Thanks for playing, suckers
Bruce Murphy of Milwaukee Magazine wrote about one of the worst addictions of the legislature this week, and it isn’t booze.
In 1987, state legislators created the Wisconsin lottery but were morally queasy about the spectacle of government trying to hook people on gambling. So the law included a unique provision that said no public funds (including lottery proceeds) could be spent on promotional advertising.
But soon a conflict arose. Legislators, you see, began to get hooked on the money coming in from the lottery, money that was targeted to tax relief, and made them look more fiscally responsible. In its first year, the lottery generated just $230 million in ticket sales, producing about $70 million in tax relief. But that soon grew, particularly after the state joined the multi-state Powerball lottery, and by 1994-’95, total sales had hit $518 million, spinning off more than $200 million in tax relief. That’s a lot of free money for legislators, and the last thing they wanted was to see it decline.

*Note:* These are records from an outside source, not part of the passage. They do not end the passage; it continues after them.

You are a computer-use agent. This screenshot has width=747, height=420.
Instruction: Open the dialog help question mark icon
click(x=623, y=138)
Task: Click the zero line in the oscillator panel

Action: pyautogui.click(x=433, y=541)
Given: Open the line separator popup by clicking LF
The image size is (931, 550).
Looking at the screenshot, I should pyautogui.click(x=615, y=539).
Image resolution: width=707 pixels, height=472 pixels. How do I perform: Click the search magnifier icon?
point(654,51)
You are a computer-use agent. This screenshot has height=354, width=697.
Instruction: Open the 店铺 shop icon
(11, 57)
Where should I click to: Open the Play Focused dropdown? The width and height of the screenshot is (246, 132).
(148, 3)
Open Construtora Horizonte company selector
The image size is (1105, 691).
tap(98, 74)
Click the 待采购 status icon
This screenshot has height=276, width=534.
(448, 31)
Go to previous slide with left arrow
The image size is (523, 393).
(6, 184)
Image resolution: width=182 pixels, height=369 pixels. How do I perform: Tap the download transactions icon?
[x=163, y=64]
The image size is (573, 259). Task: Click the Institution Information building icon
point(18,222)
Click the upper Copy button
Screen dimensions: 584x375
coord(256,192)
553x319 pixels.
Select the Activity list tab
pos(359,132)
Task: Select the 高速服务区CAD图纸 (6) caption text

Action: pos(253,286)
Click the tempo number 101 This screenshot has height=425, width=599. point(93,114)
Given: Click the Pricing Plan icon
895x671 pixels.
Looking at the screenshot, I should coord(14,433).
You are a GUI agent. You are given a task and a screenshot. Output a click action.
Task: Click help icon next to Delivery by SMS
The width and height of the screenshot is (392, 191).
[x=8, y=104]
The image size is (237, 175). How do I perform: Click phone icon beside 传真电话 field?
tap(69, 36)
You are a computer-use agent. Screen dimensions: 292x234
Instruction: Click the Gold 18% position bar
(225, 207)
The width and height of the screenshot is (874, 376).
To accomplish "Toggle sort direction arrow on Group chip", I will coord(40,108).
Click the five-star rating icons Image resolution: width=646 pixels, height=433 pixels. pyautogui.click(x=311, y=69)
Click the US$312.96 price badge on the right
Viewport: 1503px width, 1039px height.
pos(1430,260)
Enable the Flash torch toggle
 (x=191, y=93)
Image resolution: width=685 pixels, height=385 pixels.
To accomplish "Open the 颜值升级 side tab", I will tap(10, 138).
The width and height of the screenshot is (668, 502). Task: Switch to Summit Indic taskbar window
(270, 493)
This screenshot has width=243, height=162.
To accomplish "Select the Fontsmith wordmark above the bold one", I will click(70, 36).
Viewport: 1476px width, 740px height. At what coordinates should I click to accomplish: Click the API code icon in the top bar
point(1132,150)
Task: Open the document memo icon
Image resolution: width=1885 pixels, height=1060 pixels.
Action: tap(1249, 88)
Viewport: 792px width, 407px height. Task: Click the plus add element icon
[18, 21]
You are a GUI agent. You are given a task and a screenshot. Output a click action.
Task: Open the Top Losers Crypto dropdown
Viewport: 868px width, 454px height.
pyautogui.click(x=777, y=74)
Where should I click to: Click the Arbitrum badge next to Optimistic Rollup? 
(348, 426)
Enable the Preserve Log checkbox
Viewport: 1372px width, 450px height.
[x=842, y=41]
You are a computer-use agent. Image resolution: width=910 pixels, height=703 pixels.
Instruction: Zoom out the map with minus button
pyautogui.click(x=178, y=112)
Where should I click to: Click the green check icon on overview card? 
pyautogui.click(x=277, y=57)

This put pressure on state gaming officials to keep those lottery dollars coming. The obvious way to do this was by running ads designed to get Wisconsin citizens all excited about gambling. And so legislators simply looked the other way and never bothered to police the legal requirement that lottery proceeds could not be spent on promotional ads.
So the advertising budget continues to go up while the state continues to play the taxpayers for suckers.
The current condition of partially legalized gambling, a government lottery and a tribal gaming oligarchy, is indefensible. We have raised some state residents and the state government to a privileged status of being allowed to prey on the poorest of us, while banning any gambling activity for the rest of us. Either we should recognize the societal harm of legalized gambling and ban it entirely, or decide that the harm is within tolerable limits and legalize it for everyone.
Allowing the government to ban gambling but sell lottery tickets would be like the state banning tobacco sales except for “Wisconsin Badger’s Best Government Cigarettes” with a picture of Governor Jim Doyle on every pack. You’ll go “forward” with our government-approved unfiltered brand. The state government lottery is even more absurd when you consider that the state frowns on the occasional $5 office pool on a Packer game but encourages gambling with the state (at poorer odds) on Packer scratch off tickets.
When you consider the reasonable complaint by the Menomonee tribe that they are being unfairly prevented from operating a casino in Kenosha, it’s hard to muster any sympathy for the tribe when they are not the only ones banned from opening the proposed casino. If they were to push for legalized gambling for everyone, at least then we might be sympathetic to their cries at the unfairness of it all. Instead, all their complaint says to us is that gambling has a corrupting influence on government, made worse by the government’s ability to pick winners and losers.
It’s time for the government to get out of the gambling business. Get rid of the lottery and ban the casinos, or legalize gambling. Let there be fair and open competition, or get rid of gambling entirely. Either way, the state should not be preying upon the poorest by promoting a form of gambling.